Deli istiyorum!
Sevgiyi sev, nefretten nefret et. Allah sevgisiyle öyle delir ki onun yanında başka hiçbir cazibe bakışını bulandırmasın, başını döndürmesin ve dengeleri aşacak hâle gel. Hatta dengelere baş kaldır. Bir Mevlâna gibi “insanlık” de, kendini unut. Bir Bediüzzaman gibi “insanlık” de, kendi zevklerinden sarf‑ı nazar et![1] Evet, hayatı unut.. evlâd ü ıyâli unut.. kendini aşmışların yolunu tut ve kurtul.
Peygamber Efendimiz’in farklı görünüşüne gelince, onu, Mevlâna’nın yaklaşımıyla ele almak uygun olur zannediyorum; Mevlâna, Şems‑i Tebrizî ile karşılaşınca, Şems‑i Tebrizî ona sorar: “Bayezid-i Bistâmî mi daha büyüktü, yoksa Allah Resûlü mü?” Hazret cevap verir: “O nasıl söz! Allah’ın Resûlü’nden büyüğü mü olur?” “Ama, nasıl oluyor da Allah’ın Resûlü مَا عَرَفْنَاكَ حَقَّ مَعْرِفَتِكَ يَا مَعْرُوفُ Yani ‘Seni hakkıyla bilemedik ey Mâruf!’[2] demesine mukabil, Bayezid‑i Bistâmî سُبْحَانَكَ مَا أَعْظَمَ شَأْنِي ‘Kendimi tesbih ederim, şânım ne yüce!’[3] diyor.” Mevlâna tebessüm ederek der ki, “İnsanlığın İftihar Tablosu’nun kovası o kadar büyüktü ki, tıpkı ummanlar gibiydi. Mârifet adına ne denli dolarsa dolsun denge bozulmuyor ve taşma olmuyordu. Diğerine gelince, kabı dar olduğundan hemen az bir şeyle taşabiliyordu.”
Evet, İnsanlığın İftihar Tablosu’nun öyle bir kabı vardı ki hangi dünyevî engel önüne çıkarsa çıksın Allah’la münasebeti açısından hiç zaafa düşmeyecek, hiçbir zaaf göstermeyecek ve misyonunu yine hakkıyla eda edecekti.. hem de en büyük insanlar gibi. Estağfirullah, ne büyük insanı; büyük insanlar O’nun kapısında kul bile olamaz.

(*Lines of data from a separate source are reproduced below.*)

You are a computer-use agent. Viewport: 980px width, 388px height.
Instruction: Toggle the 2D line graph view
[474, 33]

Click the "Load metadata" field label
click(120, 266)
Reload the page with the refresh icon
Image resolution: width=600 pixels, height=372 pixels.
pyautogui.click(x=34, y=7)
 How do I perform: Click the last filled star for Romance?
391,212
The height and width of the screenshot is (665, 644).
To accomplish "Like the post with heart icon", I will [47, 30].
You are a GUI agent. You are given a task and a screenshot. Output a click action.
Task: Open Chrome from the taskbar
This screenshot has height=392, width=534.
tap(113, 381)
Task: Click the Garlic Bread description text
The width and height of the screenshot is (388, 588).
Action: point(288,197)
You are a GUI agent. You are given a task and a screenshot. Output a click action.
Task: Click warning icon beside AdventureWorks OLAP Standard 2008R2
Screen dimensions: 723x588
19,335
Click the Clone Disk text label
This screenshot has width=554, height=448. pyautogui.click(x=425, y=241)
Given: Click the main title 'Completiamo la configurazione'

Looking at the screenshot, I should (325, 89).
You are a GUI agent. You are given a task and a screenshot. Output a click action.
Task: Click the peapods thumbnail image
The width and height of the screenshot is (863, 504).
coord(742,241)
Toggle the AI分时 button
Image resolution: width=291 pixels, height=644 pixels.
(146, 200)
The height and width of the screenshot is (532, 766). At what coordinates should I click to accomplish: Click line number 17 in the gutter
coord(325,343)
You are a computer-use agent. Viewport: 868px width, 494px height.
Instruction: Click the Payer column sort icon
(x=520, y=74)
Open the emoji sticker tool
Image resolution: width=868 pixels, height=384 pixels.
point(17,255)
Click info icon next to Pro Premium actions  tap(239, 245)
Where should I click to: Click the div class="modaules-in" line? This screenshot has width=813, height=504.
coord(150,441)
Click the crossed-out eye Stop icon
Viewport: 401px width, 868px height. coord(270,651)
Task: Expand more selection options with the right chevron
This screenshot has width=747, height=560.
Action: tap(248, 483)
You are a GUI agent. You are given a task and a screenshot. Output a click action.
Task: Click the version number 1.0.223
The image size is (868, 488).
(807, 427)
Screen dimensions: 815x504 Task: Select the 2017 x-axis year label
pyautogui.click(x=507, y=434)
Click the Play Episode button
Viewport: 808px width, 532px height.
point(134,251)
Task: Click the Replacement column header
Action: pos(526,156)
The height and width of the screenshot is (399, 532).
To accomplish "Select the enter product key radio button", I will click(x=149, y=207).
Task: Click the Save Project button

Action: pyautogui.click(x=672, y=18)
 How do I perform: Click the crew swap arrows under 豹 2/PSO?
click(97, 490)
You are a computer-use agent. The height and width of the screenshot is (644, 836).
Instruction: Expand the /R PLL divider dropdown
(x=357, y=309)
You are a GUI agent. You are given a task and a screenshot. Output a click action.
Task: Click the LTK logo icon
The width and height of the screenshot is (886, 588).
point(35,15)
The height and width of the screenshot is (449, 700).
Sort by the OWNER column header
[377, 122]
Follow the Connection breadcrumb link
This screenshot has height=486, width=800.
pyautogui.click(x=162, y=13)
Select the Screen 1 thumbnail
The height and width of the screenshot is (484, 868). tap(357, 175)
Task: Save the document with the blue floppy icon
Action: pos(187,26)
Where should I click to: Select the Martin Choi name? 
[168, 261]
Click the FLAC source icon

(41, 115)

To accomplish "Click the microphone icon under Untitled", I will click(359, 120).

Ama bize gelince, biz bir kapının kilidini açmakla meşgul olurken, zannediyorum bir başka kilit karşımıza çıksa ne yapacağımızı şaşırır kalırız. Bu konuda aşmışlıkla, aşmamışlık birbirine karıştırılmamalı. Bu iki şeyi birbirine karıştırmak, netice itibarıyla her şeyi karıştırmak demektir.
Evet, Şark’ı bilmez, Garb’ı görmez nâdânların yarım yamalak bilgileriyle böyle bir ruh hâletini anlamak mümkün değildir. Bu iş, gönül enginliği içinde Allah’ı duymuş, böyle bir duymayı irfan hâline getirmiş, irfan duygusunu muhabbetle bezemiş ve muhabbetini aşk u şevk enginliğine ulaştırmış babayiğitlerin kârıdır.
Ben bütün dengelere başkaldırarak, başkalarının arkalarından koştuğu şeyleri ayağının ucuyla bir kenara itecek, İnsanlığın İftihar Tablosu’nun beyanı içinde dininden, diyanetinden dolayı kendilerine deli denilecek 5‑10 insan istiyorum. Kendini hiç düşünmeyen, makam, mansıp, şan, şeref, şöhret, para, evlâd ü ıyâl demeyen 5‑10 insan. N’olur Allahım! Senin hazinelerin geniştir. İsteyene istediğini ver; bana da bu ölçüde 5‑10 insan. N’olur Allahım…
- tarihinde hazırlandı.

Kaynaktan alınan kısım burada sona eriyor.